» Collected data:
──────

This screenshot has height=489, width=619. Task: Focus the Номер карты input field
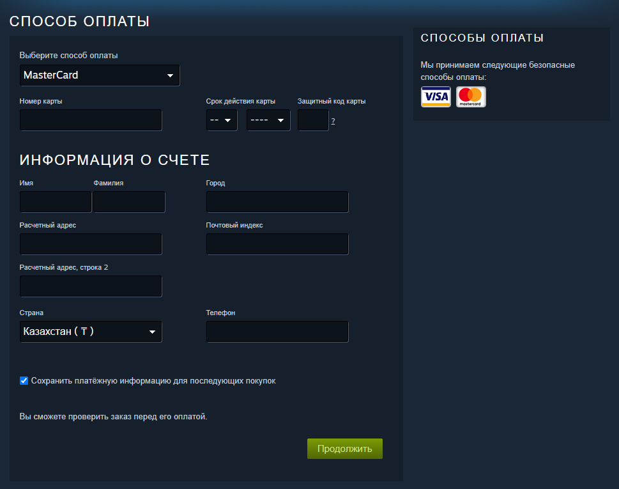pos(91,120)
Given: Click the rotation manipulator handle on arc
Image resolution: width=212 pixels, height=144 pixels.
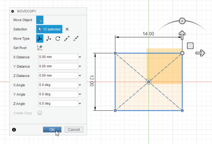Looking at the screenshot, I should click(182, 21).
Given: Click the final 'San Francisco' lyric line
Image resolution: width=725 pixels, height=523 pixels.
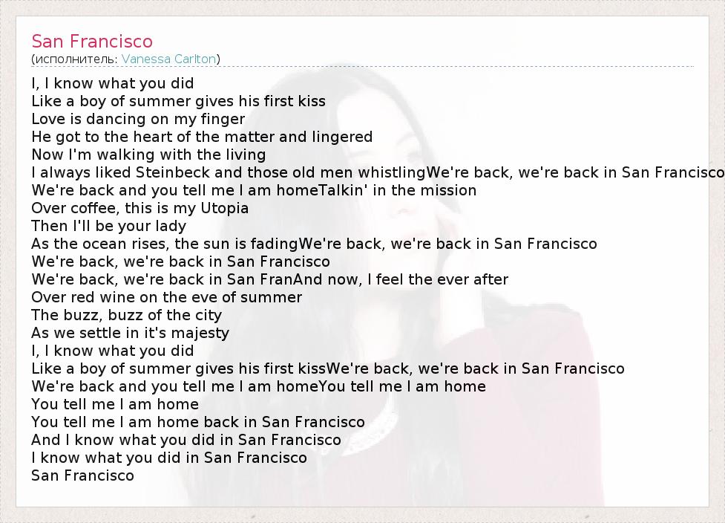Looking at the screenshot, I should pyautogui.click(x=82, y=475).
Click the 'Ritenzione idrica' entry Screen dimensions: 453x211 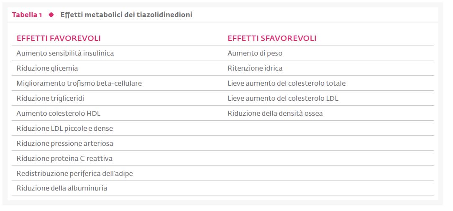coord(255,69)
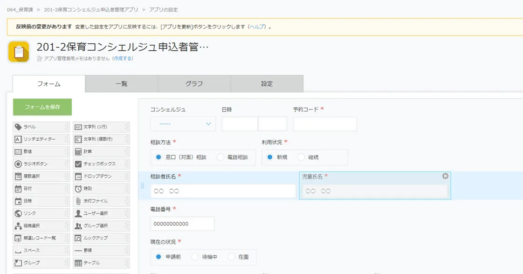Choose the 継続 radio option
The image size is (523, 274).
coord(301,158)
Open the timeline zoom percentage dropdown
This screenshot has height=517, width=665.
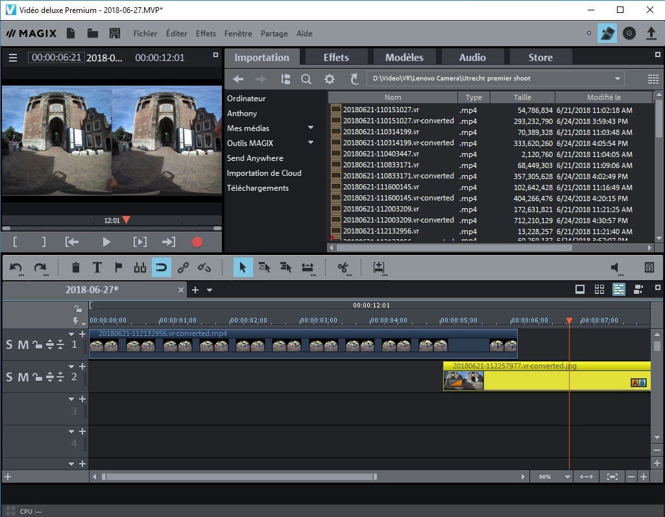click(x=568, y=477)

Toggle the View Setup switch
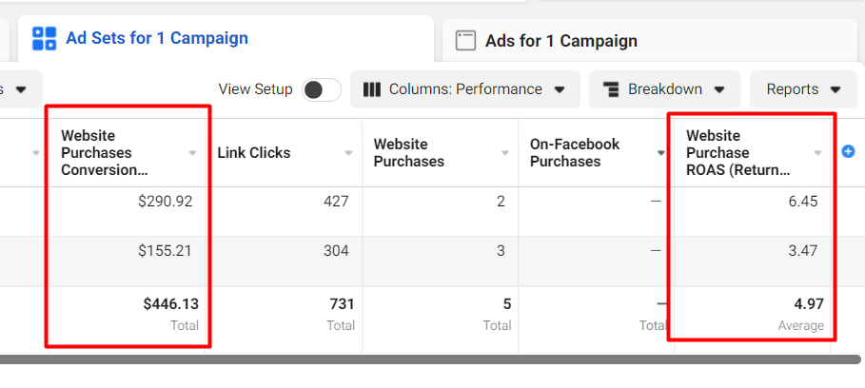tap(322, 89)
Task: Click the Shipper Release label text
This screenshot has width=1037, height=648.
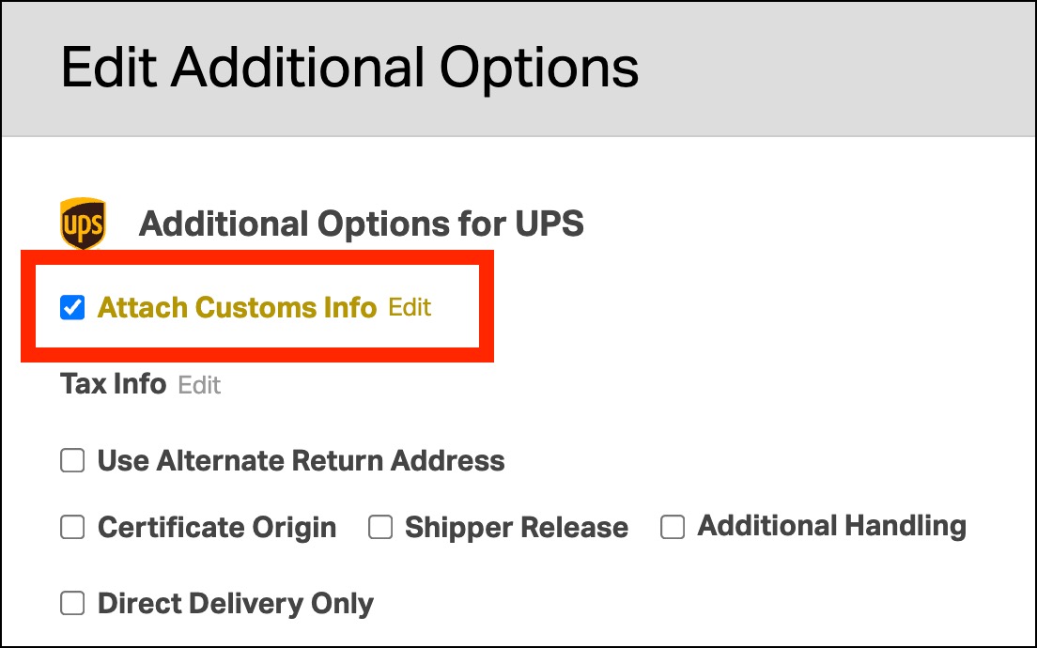Action: click(x=517, y=528)
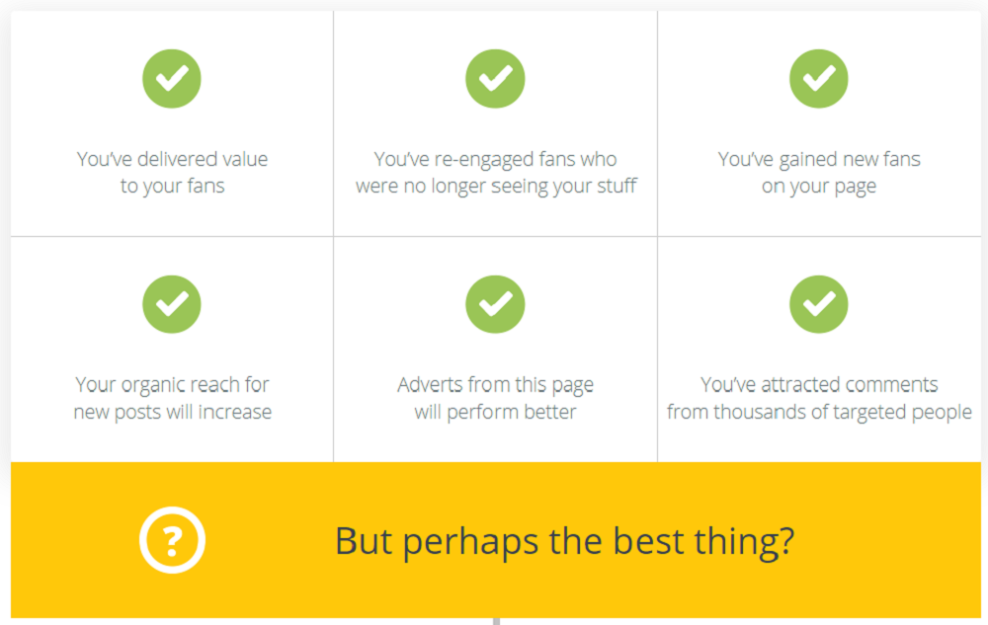Click the checkmark above 'organic reach' text
988x625 pixels.
point(172,304)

──────

» What to do: All lines from the one containing "This screenshot has height=517, width=665." through the final line of the records are to be retyped exactly; no other lines and no pictures are to be included.

» Exercise output:
This screenshot has height=517, width=665.
click(x=568, y=477)

Toggle the View Setup switch
tap(322, 89)
Task: Click the Shipper Release label text
This screenshot has width=1037, height=648.
Action: click(x=517, y=528)
Click the checkmark above 'organic reach' text
988x625 pixels.
point(172,304)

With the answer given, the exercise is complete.